The idea was very much to work within the infrastructure of existing society, and to propose models for transforming the way people viewed this. Interpersonal relationships were fundamental to society, and clothing was fundamental to these. ‘Multiple Clothing’ was never conceived as a work of fashion. It was connected to the idea of intervening in the interpersonal fabric of relationships between people, and to introducing the concept of self-organisation.


And the other activity was designing some furniture, which was similar to ‘Multiple Clothing’ in the sense that we took something that had an existing function and transformed the way it operated for people.


CS: And the furniture is similar to ‘Multiple Clothing’ in that there are different elements that the user can reconfigure.


SW: Yeah, that’s exactly right.


I was actually working with my partner then [Felicity Oliver], in the sculpture department of Chelsea College where she was a student.
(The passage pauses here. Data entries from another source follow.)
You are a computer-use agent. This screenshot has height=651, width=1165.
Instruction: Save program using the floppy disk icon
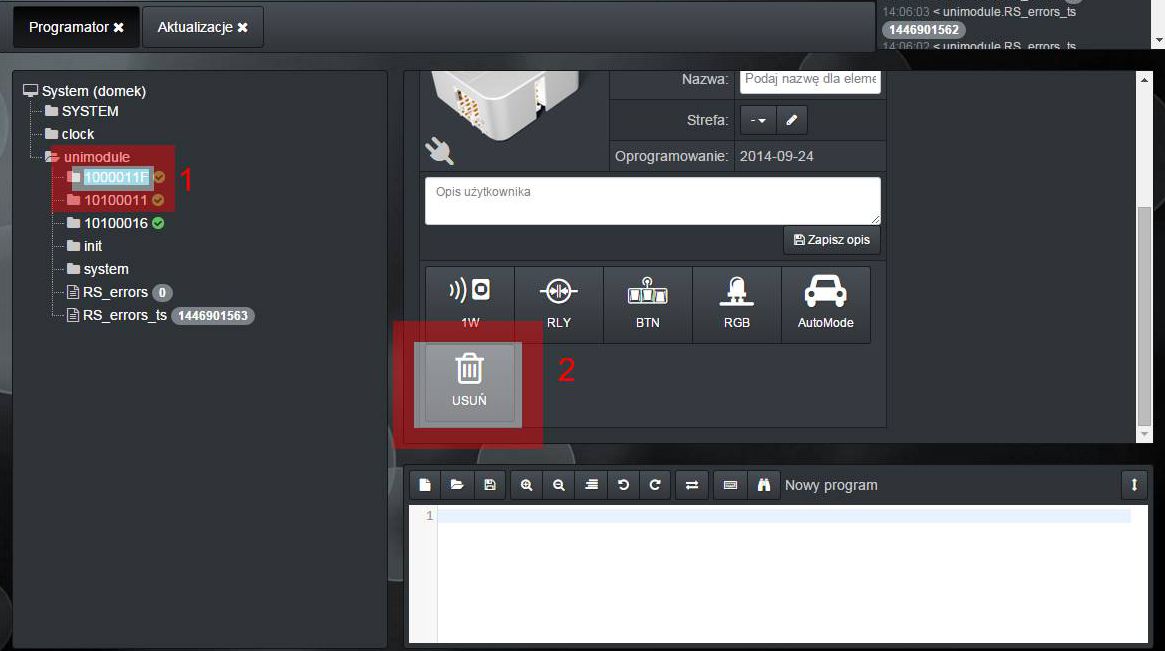click(489, 485)
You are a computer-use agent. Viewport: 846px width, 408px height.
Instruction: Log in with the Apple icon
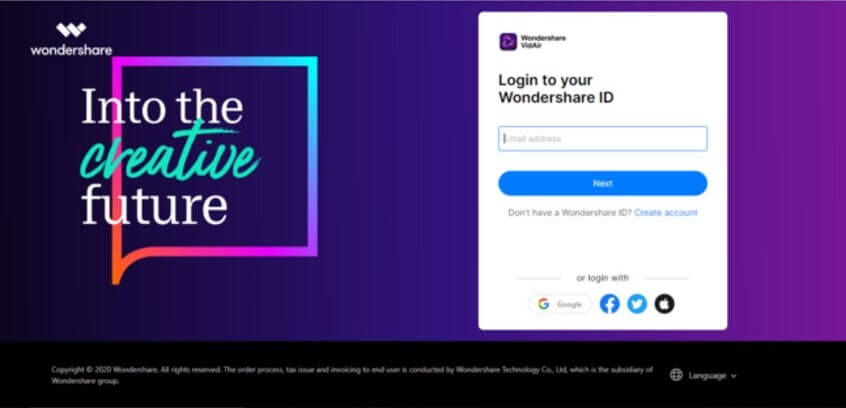(x=664, y=304)
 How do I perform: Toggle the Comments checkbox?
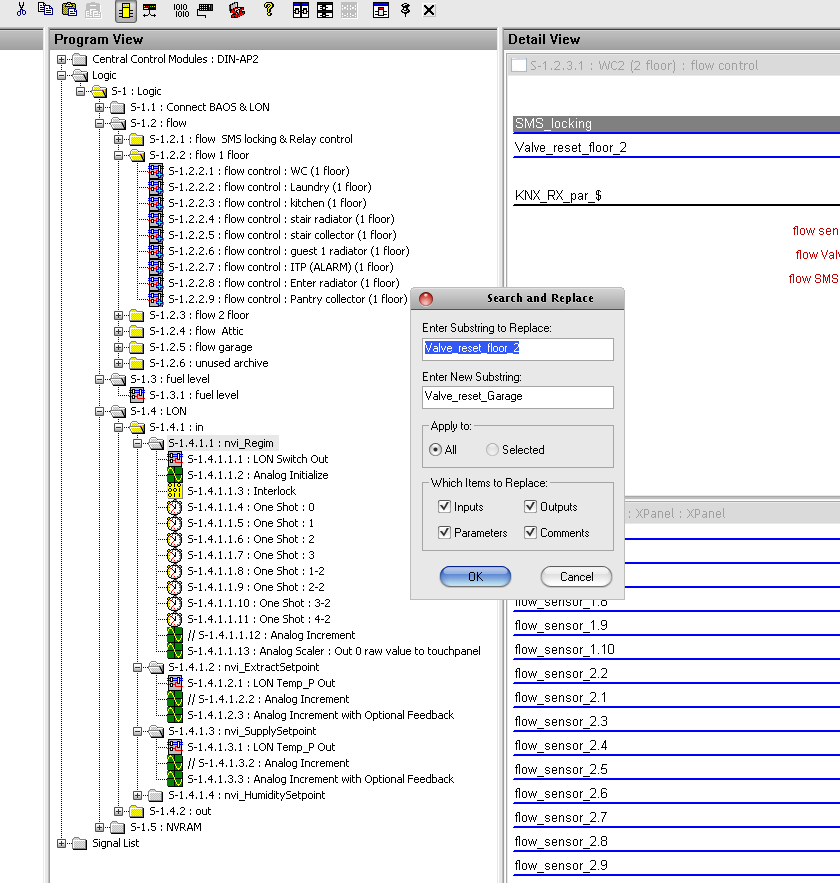pos(530,533)
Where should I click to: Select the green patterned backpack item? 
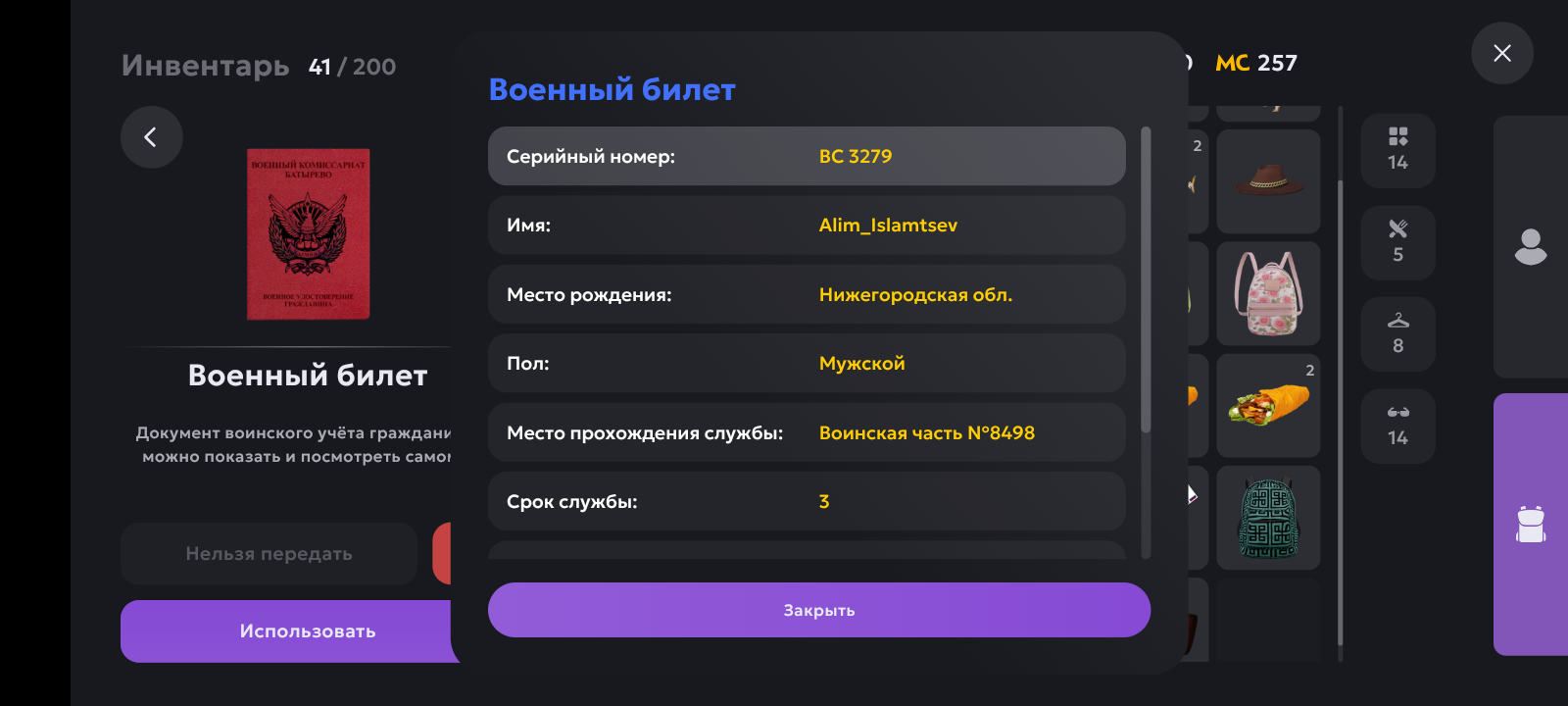point(1268,518)
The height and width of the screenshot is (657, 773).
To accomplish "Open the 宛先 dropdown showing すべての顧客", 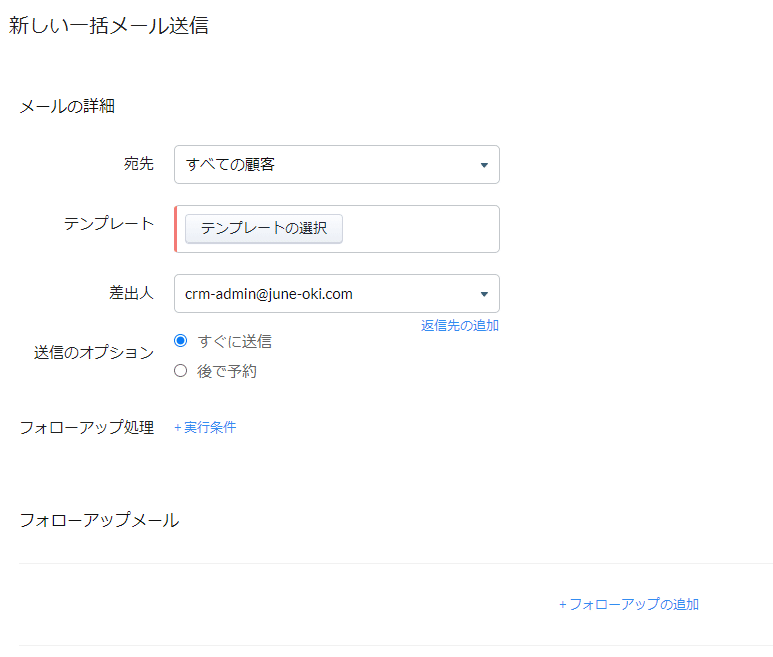I will (x=320, y=164).
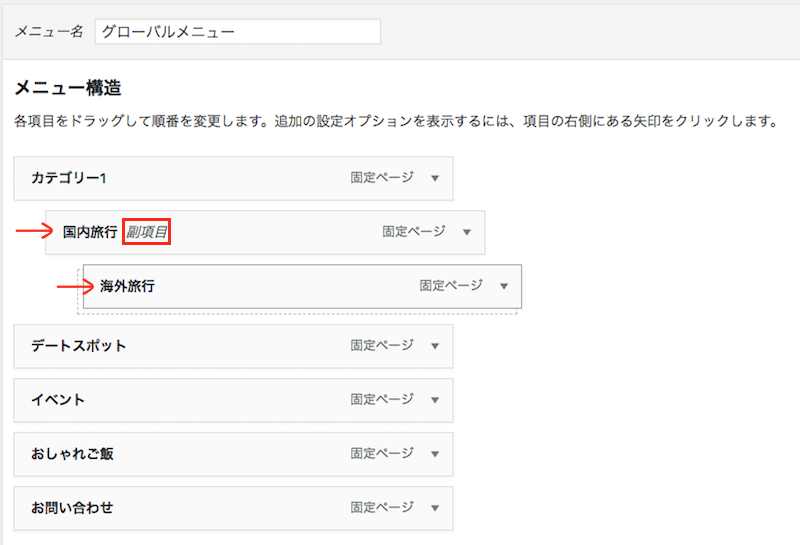This screenshot has width=800, height=545.
Task: Click the 副項目 label beside 国内旅行
Action: [147, 232]
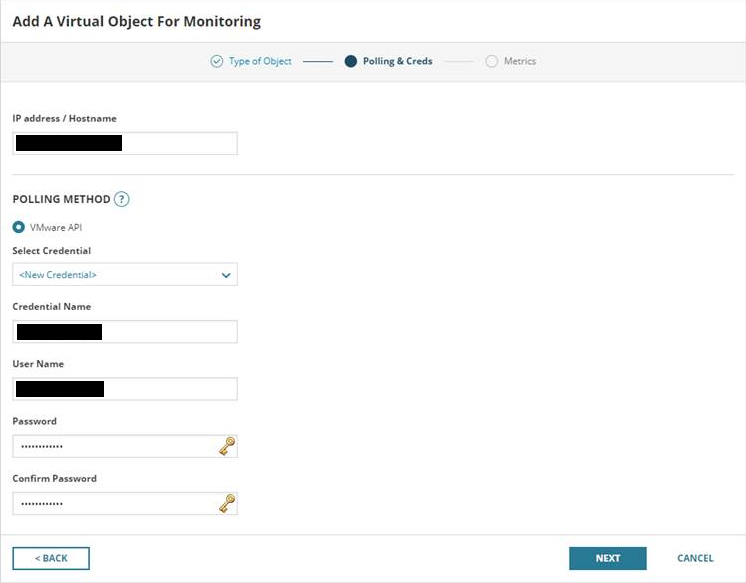Select the Polling & Creds step label
The width and height of the screenshot is (746, 583).
pyautogui.click(x=397, y=61)
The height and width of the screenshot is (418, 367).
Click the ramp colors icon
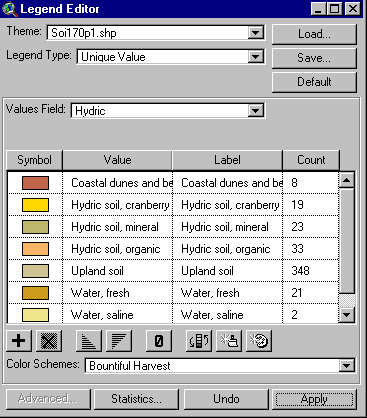pyautogui.click(x=229, y=341)
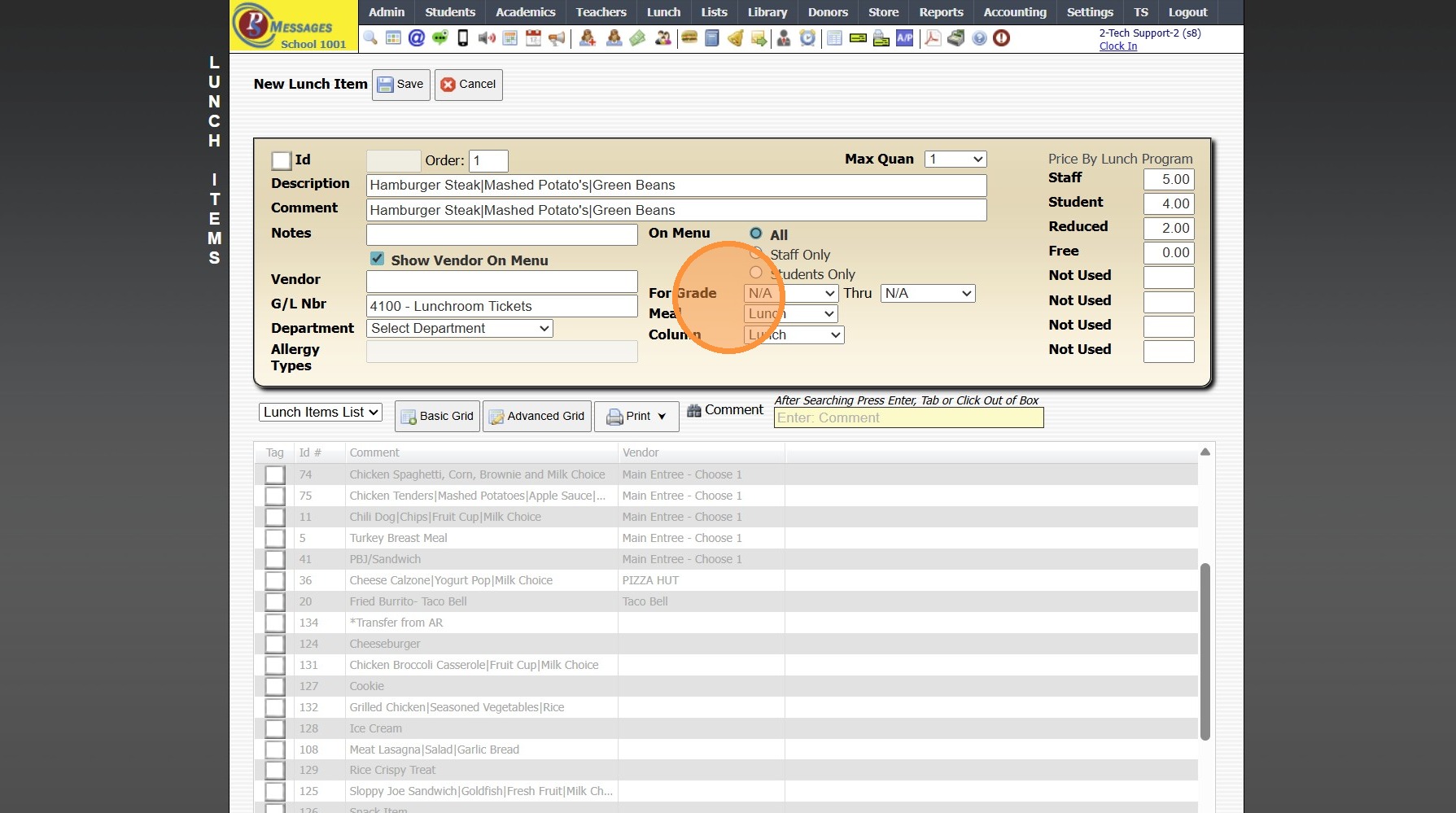Open the Max Quan dropdown
The image size is (1456, 813).
(955, 160)
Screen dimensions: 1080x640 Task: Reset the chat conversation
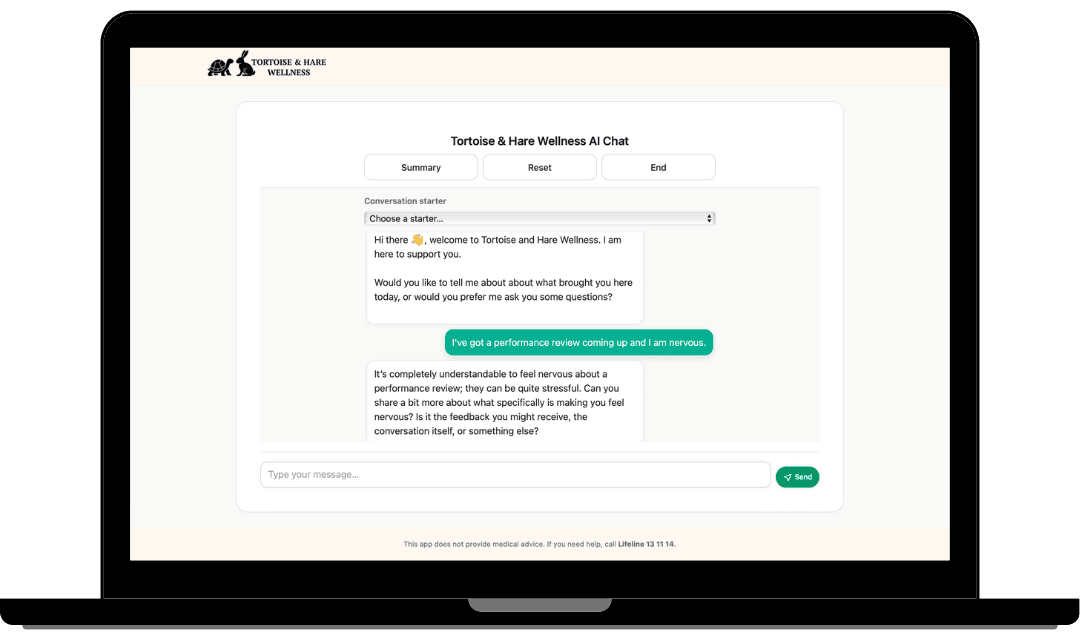pos(539,167)
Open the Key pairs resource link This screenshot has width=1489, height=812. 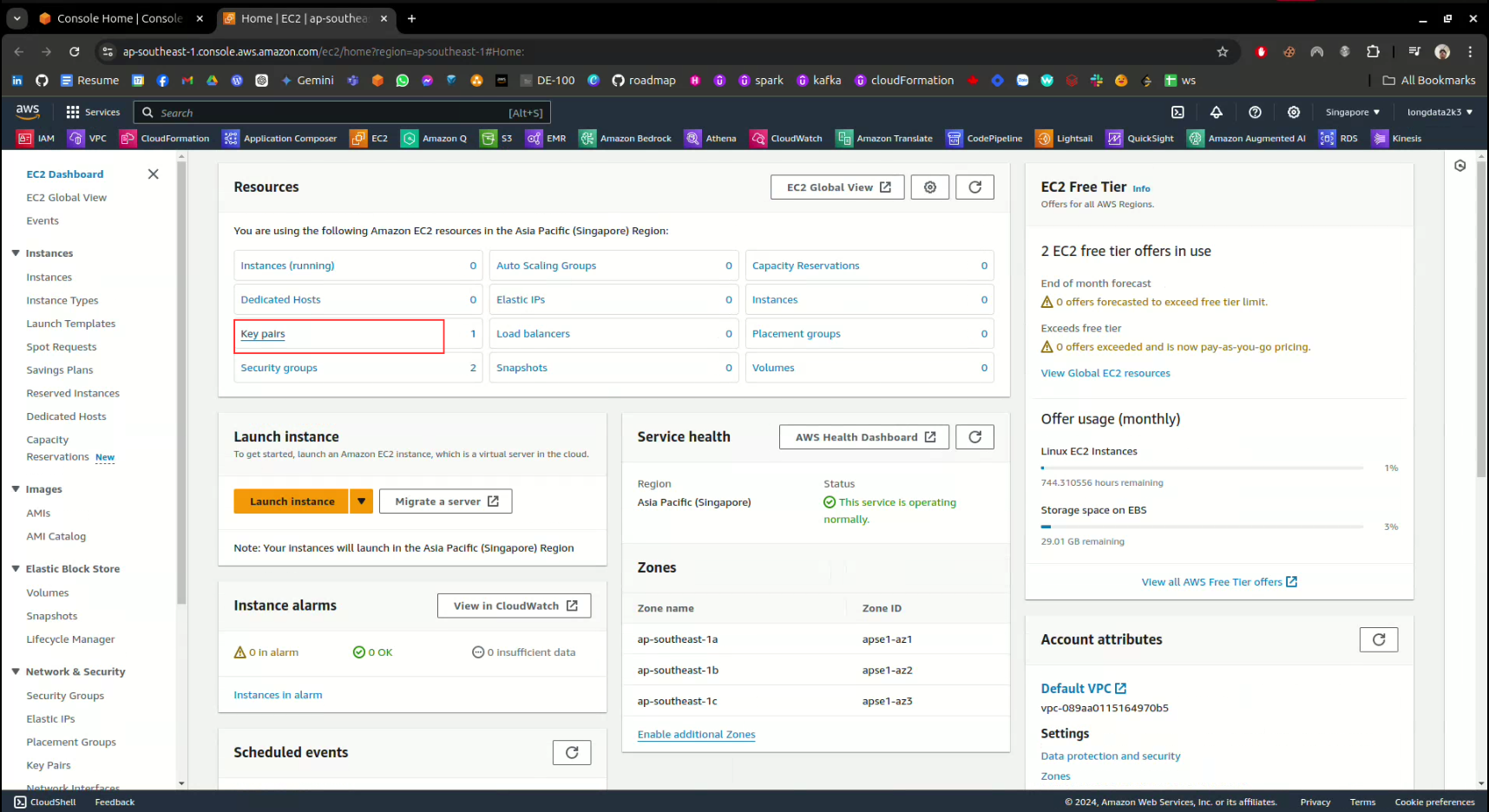tap(263, 334)
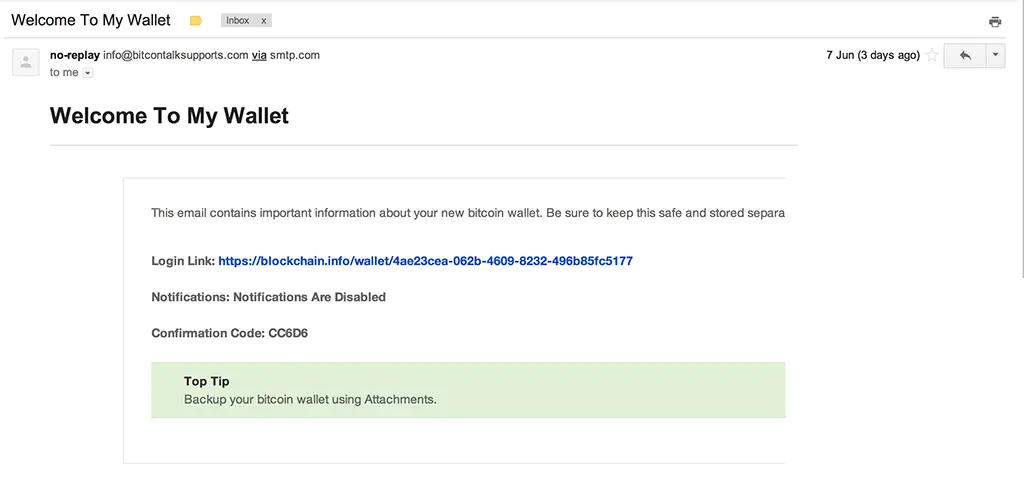Click the sender's avatar placeholder
This screenshot has height=480, width=1024.
pos(26,63)
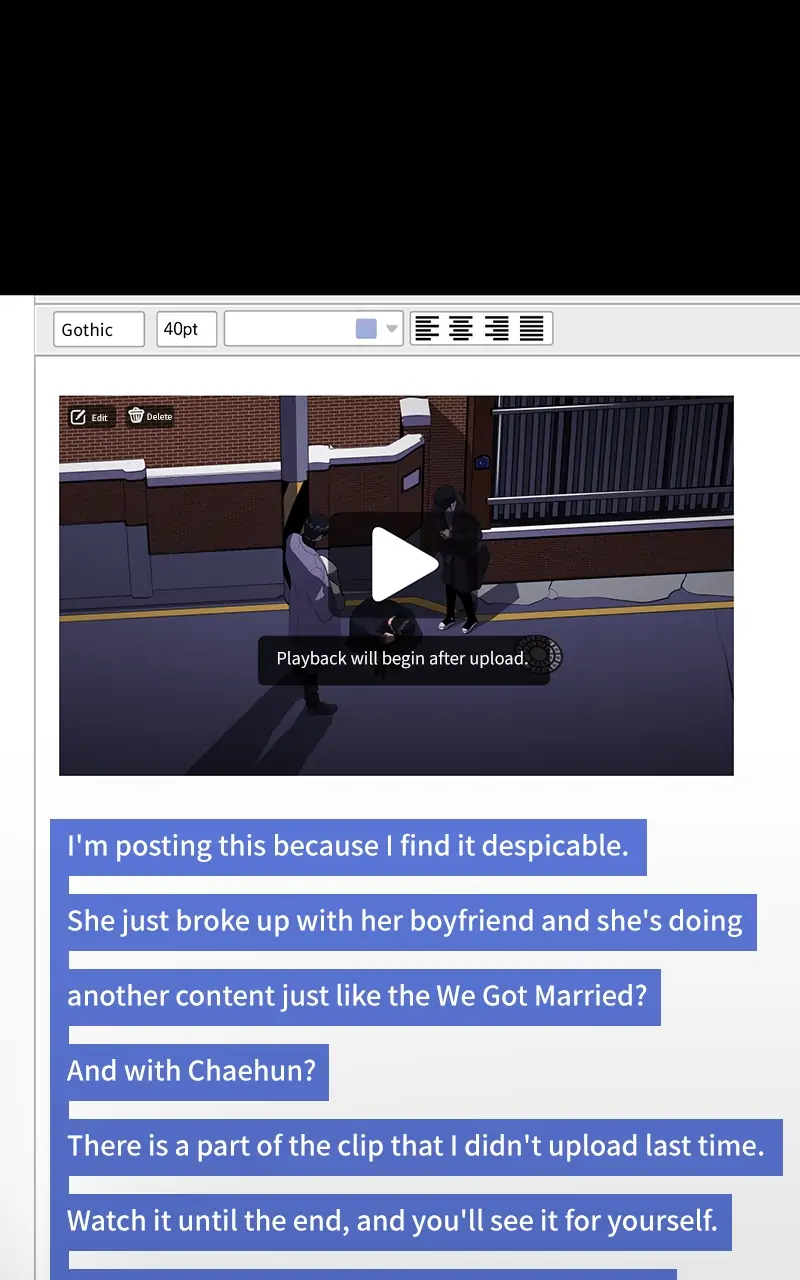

And there we made this furniture, which was really great but, well, we didn’t sell anything. There was no taker for it [laughs]. So with ‘Multiple Clothing’, unfortunately it was taken off the racks and returned, because it was all on sale or return. And a lot of it was destroyed, but fortunately some of it was saved, and just lay in storage. Well, we did sell some of the bags.


So I became a bit disillusioned. But the one thing that was going quite well was Control magazine, which sold well, really, right from the start. Maybe we only published 500 copies at first, but that was enough for me to get involved in a second issue.


CS: Once the period when you were pushing these projects out into shops came to an end, did you rethink the approach to conceptual design?


SW: I went on to develop these interactive simulation works, the ‘homeostats’, and my connection with the world of System Research extended and developed. But generally speaking this moment you’re concentrating on lasted about nine months, something like that. Then things really moved on.


 

[1] Stephen Willats, The Old Artists, self-published manifesto statement, 1961.

[2] Stephen Willats is quoted throughout from conversations with Christabel Stewart.